* BEGIN *

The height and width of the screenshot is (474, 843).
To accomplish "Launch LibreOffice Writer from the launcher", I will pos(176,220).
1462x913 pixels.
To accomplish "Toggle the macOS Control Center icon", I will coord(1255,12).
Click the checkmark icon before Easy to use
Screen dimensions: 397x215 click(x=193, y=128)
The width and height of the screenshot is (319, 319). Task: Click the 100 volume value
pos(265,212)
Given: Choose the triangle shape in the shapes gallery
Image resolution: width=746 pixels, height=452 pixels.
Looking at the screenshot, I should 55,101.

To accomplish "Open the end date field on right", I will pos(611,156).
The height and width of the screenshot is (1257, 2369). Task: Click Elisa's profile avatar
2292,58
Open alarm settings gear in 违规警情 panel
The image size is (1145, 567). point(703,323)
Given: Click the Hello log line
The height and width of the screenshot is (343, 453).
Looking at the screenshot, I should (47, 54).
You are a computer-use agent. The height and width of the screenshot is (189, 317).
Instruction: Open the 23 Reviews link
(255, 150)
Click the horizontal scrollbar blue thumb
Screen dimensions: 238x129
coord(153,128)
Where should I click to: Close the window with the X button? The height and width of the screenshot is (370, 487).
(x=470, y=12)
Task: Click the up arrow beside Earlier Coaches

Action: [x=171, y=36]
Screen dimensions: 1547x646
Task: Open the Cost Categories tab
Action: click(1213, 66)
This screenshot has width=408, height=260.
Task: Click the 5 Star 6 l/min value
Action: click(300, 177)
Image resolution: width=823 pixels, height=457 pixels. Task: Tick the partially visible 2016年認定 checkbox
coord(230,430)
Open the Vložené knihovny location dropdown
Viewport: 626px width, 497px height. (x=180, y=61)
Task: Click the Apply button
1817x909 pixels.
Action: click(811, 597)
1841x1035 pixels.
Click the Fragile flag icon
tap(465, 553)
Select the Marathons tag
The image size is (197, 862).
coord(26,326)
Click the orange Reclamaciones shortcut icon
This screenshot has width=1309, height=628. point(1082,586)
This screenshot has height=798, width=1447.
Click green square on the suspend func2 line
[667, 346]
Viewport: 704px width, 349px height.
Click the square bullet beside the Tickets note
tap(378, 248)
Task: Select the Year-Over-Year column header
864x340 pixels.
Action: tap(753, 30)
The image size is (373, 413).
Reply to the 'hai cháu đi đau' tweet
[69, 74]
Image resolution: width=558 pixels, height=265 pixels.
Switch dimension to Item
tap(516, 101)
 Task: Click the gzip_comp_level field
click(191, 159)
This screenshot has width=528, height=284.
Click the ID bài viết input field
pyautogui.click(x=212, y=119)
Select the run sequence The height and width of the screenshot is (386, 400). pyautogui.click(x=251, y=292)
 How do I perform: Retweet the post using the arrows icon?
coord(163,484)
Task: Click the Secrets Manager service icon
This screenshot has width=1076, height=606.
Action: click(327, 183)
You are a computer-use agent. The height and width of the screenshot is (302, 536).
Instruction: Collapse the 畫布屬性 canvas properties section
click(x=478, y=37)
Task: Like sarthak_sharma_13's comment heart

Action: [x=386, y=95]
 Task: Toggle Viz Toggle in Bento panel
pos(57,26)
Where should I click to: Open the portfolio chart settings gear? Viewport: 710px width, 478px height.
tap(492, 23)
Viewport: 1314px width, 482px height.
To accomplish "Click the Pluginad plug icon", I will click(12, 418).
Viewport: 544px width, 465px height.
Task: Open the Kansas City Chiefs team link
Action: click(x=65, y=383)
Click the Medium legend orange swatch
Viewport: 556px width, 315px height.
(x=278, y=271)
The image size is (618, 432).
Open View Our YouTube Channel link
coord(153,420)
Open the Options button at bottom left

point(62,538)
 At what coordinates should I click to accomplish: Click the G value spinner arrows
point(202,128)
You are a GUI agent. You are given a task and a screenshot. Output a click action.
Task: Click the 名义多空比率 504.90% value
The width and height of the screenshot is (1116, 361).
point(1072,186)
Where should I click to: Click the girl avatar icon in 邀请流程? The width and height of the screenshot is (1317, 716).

* END *

▸ Given request
Return every line of the data above that contains the string "Viewport".

▸ Result of this task
Viewport: 626px width, 497px height. (x=180, y=61)
Viewport: 704px width, 349px height.
Where should I click to: Open the portfolio chart settings gear? Viewport: 710px width, 478px height.
Viewport: 1314px width, 482px height.
Viewport: 544px width, 465px height.
Viewport: 556px width, 315px height.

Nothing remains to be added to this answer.